- **Supplied passage**:
_ _ _ _

The enzyme-linked immunosorbent assay (ELISA) can be used to measure either the pathogen or the host antibody response (i.e. serology as described later) depending on how the assay has been set up (e.g. a sandwich ELISA is generally used to detect pathogens) (Adams 1992; Adams & Thompson 2008). It has the advantage of high throughput, and can be automated (and is quantitative for which standards are required). This assay is particularly useful for detecting and quantifying pathogens during clinical disease, but is less useful for sub-clinical infections due to the sensitivity limits of the assay.

Western blot and dot blot are methods not routinely used in fish diagnostics, but their application can be useful in certain situations. Western blot, for example, is used in mammalian diagnostics as the definitive test for bovine spongiform encephalopathy (World Organisation for Animal Health 2008), while we use western blotting in our laboratory to serotype Flavobacterium psychrophilum isolates (unpublished data).

Sometimes, immunological methods are unable to detect the pathogen because the amount of pathogen present in the sample is below the sensitivity threshold of the assay (as is often the case of pathogens in water samples) or the antigens on the pathogen have been altered and no longer recognized by the antibody (either due to being denatured during sample processing or because a different life cycle stage is present as occurs with parasites). Generally, molecular methods offer increased sensitivity over immunological methods and are not affected by changes or inappropriate expression of antigens as DNA (or RNA) is detected by these methods rather than proteins.

Molecular methods are routinely used to detect pathogens in tissue samples and confirm the identity of a pathogenic agent. Molecular methods are applied to detect pathogens in a diverse range of environmental samples including water, soil and food samples, and enable very low levels of aquatic pathogens to be detected and identified (Cunningham 2004; Adams 2009). They are also very useful for detecting micro-organisms that are difficult to culture, exist in a dormant state or are involved in zoonosis. They are also valuable in epidemiological studies to identify individual strains and for the differentiation of closely related strains.

The most common molecular method, the polymerase chain reaction (PCR), results in the amplification of very small amounts of defined sequences of DNA so that the amplicons produced can be detected. Many variations of this assay exist, including a two-step or a nested PCR or nested reverse transcriptase-PCR (RT-PCR), random amplified polymorphic DNA, reverse cross blot PCR, real-time PCR and an RT–enzyme hybridization assay (reviewed by Adams 2009). Alternative amplification methods to PCR include nucleic acid sequence based amplification, transcription-mediated amplification for the amplification of RNA under isothermal conditions and loop-mediated amplification (LAMP). Another molecular method used widely in the diagnosis of virus infections in shrimp is in situ hybridization. This is a hybridization method in which complementary DNA or RNA (labelled for identification) acts as a probe to locate a specific DNA or RNA sequence of the pathogen, in infected tissue sections for example. This method is distinct from immunohistochemisty, where proteins rather than nucleic acids are detected in the tissues. A wide variety of formats are available for hybridization of pathogen DNA with a specific oligonucleotide probe, e.g. dot blot, Southern blot and reverse hybridization.

_ _ _ _

- **Collected material**:
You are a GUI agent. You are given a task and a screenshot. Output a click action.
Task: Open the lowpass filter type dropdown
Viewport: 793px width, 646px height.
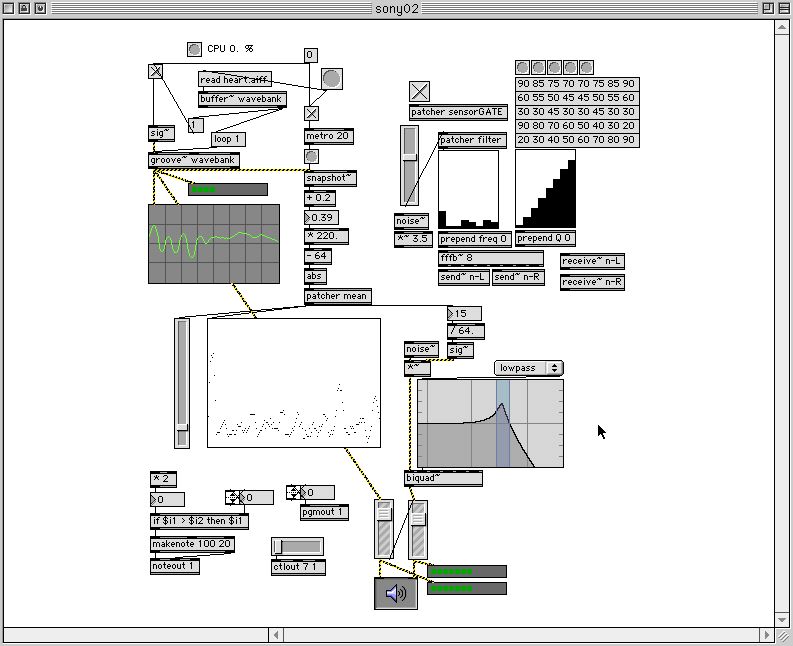coord(528,368)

_ _ _ _

- **What you need to do**:
1 > In the diagnostics passage, retype the text between "Sometimes, immunological methods" and "rather than proteins.", inclusive.
2 > From the diagnostics passage, list every method it names as an alternative amplification method to PCR.

- **Response list**:
1 >
Sometimes, immunological methods are unable to detect the pathogen because the amount of pathogen present in the sample is below the sensitivity threshold of the assay (as is often the case of pathogens in water samples) or the antigens on the pathogen have been altered and no longer recognized by the antibody (either due to being denatured during sample processing or because a different life cycle stage is present as occurs with parasites). Generally, molecular methods offer increased sensitivity over immunological methods and are not affected by changes or inappropriate expression of antigens as DNA (or RNA) is detected by these methods rather than proteins.

2 >
- Nucleic acid sequence based amplification
- Transcription-mediated amplification
- Loop-mediated amplification (LAMP)